Alito's dissent hits all the conservative Twitter talking points about social media that misapply or misunderstand First Amendment doctrine. Plus he adds a gratuitous footnote about § 230 requiring neutrality or creating a platform/publisher distinction. Special mention for accepting this verbal sleight-of-hand: "Texas contends that § 7 does not require social media platforms to host any particular message but only to to refrain from discrimination against a user's speech on the basis of viewpoint"--as if prohibiting a site from rejecting speech on the basis of viewpoint does not compel the site to carry that speech by eliminating one basis for the site to remove that speech.
Presuming the Fifth Circuit declares the law valid when it reaches the merits to create a circuit split and presuming Justice Kagan's position is based on posture and not First Amendment substance (she did not join Alito's opinion), the vote should be 6-3 that a state law violates the First Amendment in attempting to compel private entities to carry speech and speakers they would prefer not to carry.
Besides pushing troubling First Amendment arguments, Alito pushes a troubling procedural argument.
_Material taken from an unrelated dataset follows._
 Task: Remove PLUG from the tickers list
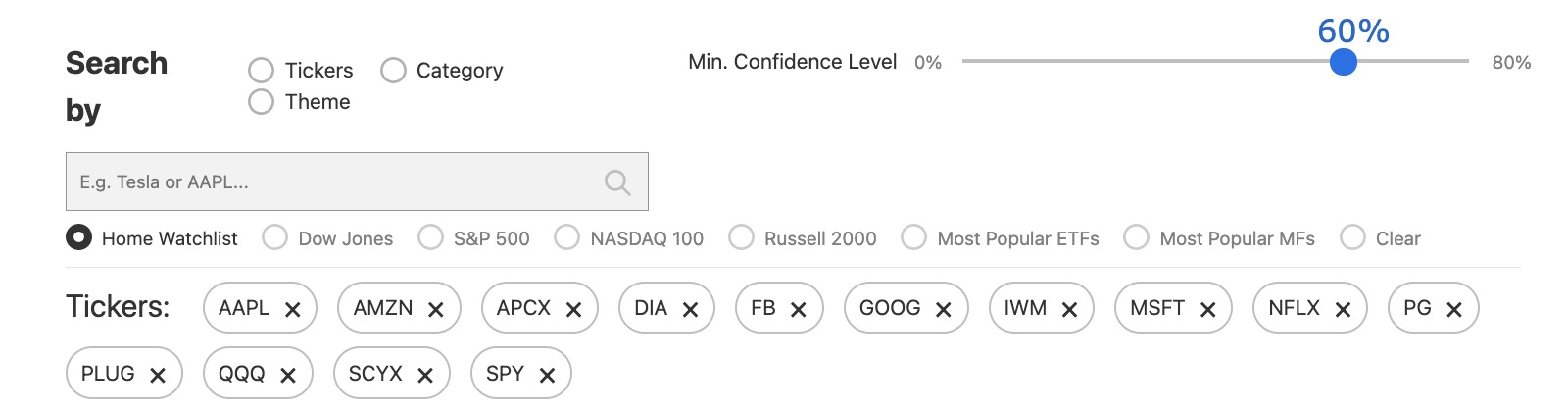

He suggests that a pre-enforcement federal action is inappropriate because HB20 is enforceable for prospective relief (injunction, plus ancillary attorney's fees and costs) but not the sort of harsh retroactive relief (imprisonment or severe fines and penalties) as with the law in Ex Parte Young; a social-media site therefore can raise the First Amendment as a defense to a state suit for injunctive relief, also allowing the state court to interpret the law's vague provisions. But the Court has never held that EPY actions are limited to laws that impose retroactive sanctions for past conduct, especially where attorney's fees may impose greater financial consequences on rights-holders than retroactive damages or fines.
Although he did not cite it, I think Alito drew the wrong conclusion from WWH and SB8. The WWH Court was correct that re-enforcement offensive EPY actions are not constitutionally required and defensive litigation can be constitutionally sufficient. That does not mean an EPY action is improper whenever defensive litigation is available (which is always). The question is whether EPY's other requirements--an identifiable responsible executive officer whose enforcement can be enjoined--are met. SB8 could not be challenged offensively because the absence of public enforcement meant no responsible officer and no one to enjoin. HB20 is publicly enforced (while also allowing private enforcement), satisfying this element of EPY.
Update: On this last point about Alito's hostility to EPY actions, he includes this line: "While I can understand the Court's apparent desire to delay enforcement of HB20 while the appeal is pending, the preliminary injunction entered by the District Court was itself a significant intrusion on state sovereignty and Texas should not be required to seek preclearance from the federal courts before its laws go into effect." Putting aside the misuse of laws "go[ing] into effect," Steve Vladeck shows that since November 2020, Alito has voted publicly ten times on emergency-relief requests in offensive pre-enforcement actions that would stop enforcement of state laws pending resolution of federal pre-enforcement litigation. Of those cases, one challenged a Maine law; the others challenged New York or California laws. He never suggested those state courts should have a crack at interpreting the law. I do not believe he is trying anymore.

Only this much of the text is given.